And let me tell you what a treaty is for those of you that haven’t been up close to one. A treaty is like most contracts. It is a series of agreed statements. It is what the parties agree to. And they also include many times obligations that both parties have to each other. Unilateral statements are not agreed statements. And the unilateral statements that we have put into most treaties that we have signed, including the previous START treaty, is exactly that, a non-agreed statement. It is a statement by each government, ex-officio of the agreement in the treaty, which is agreed. And mostly these are statements that are political in nature, but sometimes they are not.
But what they are is not legally binding, although we have historically made them part of the package for ratification because we believe in transparency. So the unilateral statement that Russia put out on missile defense is not an integral part of the new START treatment, it is not legally binding and it will not constrain United States missile defense programs.
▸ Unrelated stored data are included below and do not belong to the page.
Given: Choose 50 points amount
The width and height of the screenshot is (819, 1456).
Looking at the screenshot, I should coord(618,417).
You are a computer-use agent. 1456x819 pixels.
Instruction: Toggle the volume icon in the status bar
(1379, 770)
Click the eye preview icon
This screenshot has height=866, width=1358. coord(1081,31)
As the administration’s ballistic missile defense review, which is up on the Web, and our budget plans make clear, we will deploy the most effective missile defense possible. And the new START treaty does not impose any additional cost or inconvenience to those efforts. In fact, the president’s budget request for fiscal year 2011 is nearly $10 billion for missile defense, almost $700 million more than the current year’s funding.
Our Russian friends needed some assurances as it negotiated deeper reductions in the absence of an ABM treaty and that is why we were very careful to put those assurances both in the preamble and article five, paragraph three that there is an interrelationship between offense and defenses. But we also have made very positive statements, almost ad nauseam, that our limited missile defense systems are not targeted to the Russians at all. And frankly, they would be immediately overwhelmed by the capabilities of our friends in Russia. So we make this very clear as often as we can, although perhaps some people cannot be persuaded by the facts.
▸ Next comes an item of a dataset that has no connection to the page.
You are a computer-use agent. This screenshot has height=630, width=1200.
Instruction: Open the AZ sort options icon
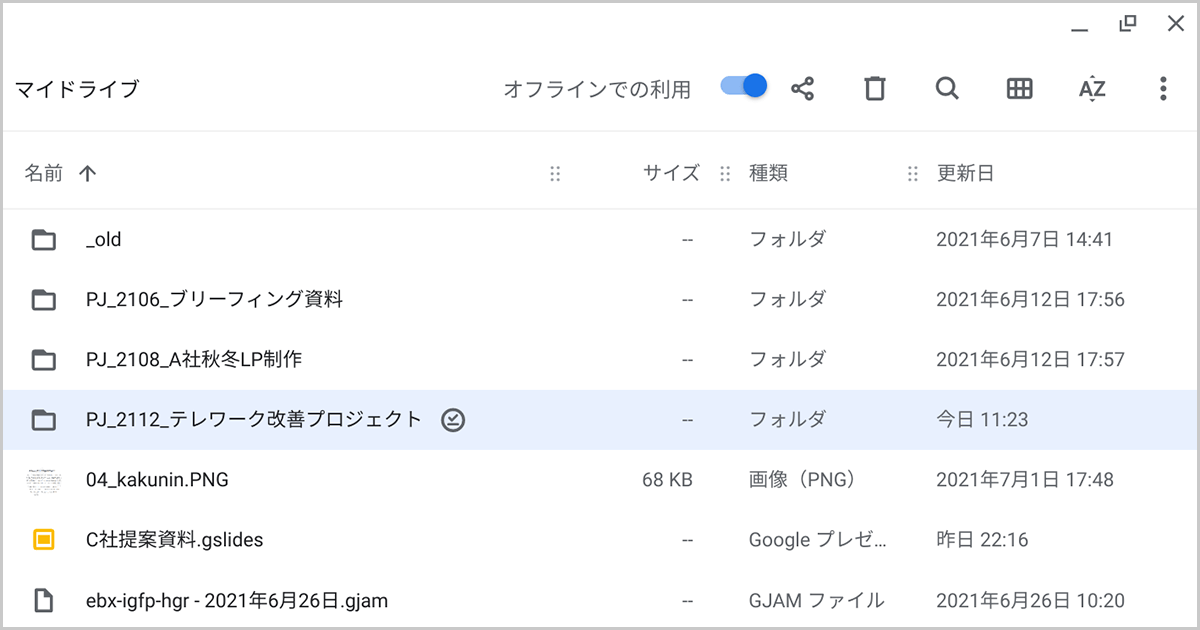(x=1092, y=89)
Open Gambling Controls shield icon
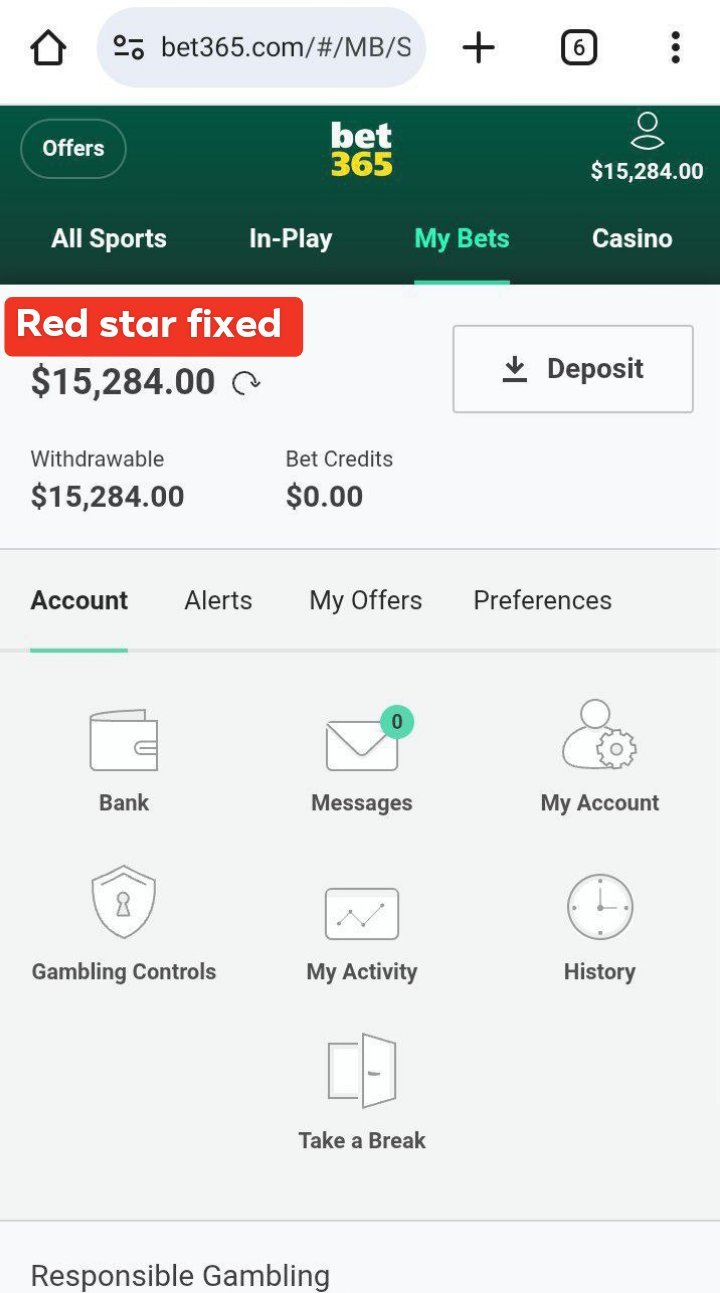Viewport: 720px width, 1293px height. click(x=123, y=902)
The United States made a unilateral statement to clarify that our missile defense systems are not intended to affect the strategic balance with Russia, but would instead be employed to defend the United States and to defend our deployed forces, allies and partners against regional threats.
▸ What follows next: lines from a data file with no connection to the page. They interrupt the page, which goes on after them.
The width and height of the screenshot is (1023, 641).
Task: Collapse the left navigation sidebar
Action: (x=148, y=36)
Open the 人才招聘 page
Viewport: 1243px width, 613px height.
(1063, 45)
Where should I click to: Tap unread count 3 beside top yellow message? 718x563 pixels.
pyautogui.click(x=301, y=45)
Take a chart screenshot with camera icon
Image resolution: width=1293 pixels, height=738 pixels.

Let me talk about one more topic for those of you wearing the green eyeshades. The new START treaty counts the actual number of warheads carried on deployed ICBMs and SLBMs. Since the heavy bombers on both sides are no longer on alert, the sides agreed to an attribution rule of one warhead per heavy bomber rather than count heavy bombers at zero warheads. This strikes a balance between the fact that neither side has nuclear armaments on its bombers on a day-to-day basis and the fact that these bombers nonetheless have the capability to deliver nuclear weapons.
For many of us in the room, arms control and nonproliferation have been our life’s work. But with the Soviet Union and the United States no longer aiming thousands and thousands of nuclear missiles at each other, the public awareness has dissipated. Secretary Clinton even answered a question from a reporter three weeks ago about whether Americans’ eyes glaze over at the topic of arms control.
I know that won’t happen here, nor should it. President Obama, Secretary Clinton and Secretary Gates have all painted chilling pictures of what would happen if terrorists acquired nuclear material or a nuclear weapon. Even if the relationship between the United States and Russia does not generate the interest that it one did, a terrorist with a bomb does. Just look at the buzz over two new movies, “Nuclear Tipping Point” and “Countdown to Zero.” The treaty already has support from Gen. Scowcroft’s former colleagues, Republican secretaries of state, George Shultz, Henry Kissinger, President Clinton’s defense secretary, Bill Perry, and former senator to the Armed Services Committee, Chairman Sam Nunn.
In today’s political climate, that is considered news. But Republican and Democratic administrations traditionally have worked together with Congress to reduce the risk of nuclear war and to maintain a safe, secure and effective deterrent to protect the United States and our allies in Europe, the Pacific and elsewhere. The Senate approved the INF, START and Moscow treaties by healthy margins, all with over 90 votes.
The Obama administration negotiated an agreement that should enable that tradition to continue. We already have started working with senators to brief them and get them comfortable about what is in and what is not in the new START treaty. And on the issue of stockpile management, we have proposed significant spending increases. As we engage with the Senate as to let them know what is in and what is not in the treaty, we can achieve and earn a significant level of bipartisan support.
I hope to work with all of you in the coming months to do just that. Fred, thanks so much. And I am happy to take a few questions if you have them. (Applause.)
MR. KEMPE: Madame Secretary, it is wonderful to have you back at the Atlantic Council.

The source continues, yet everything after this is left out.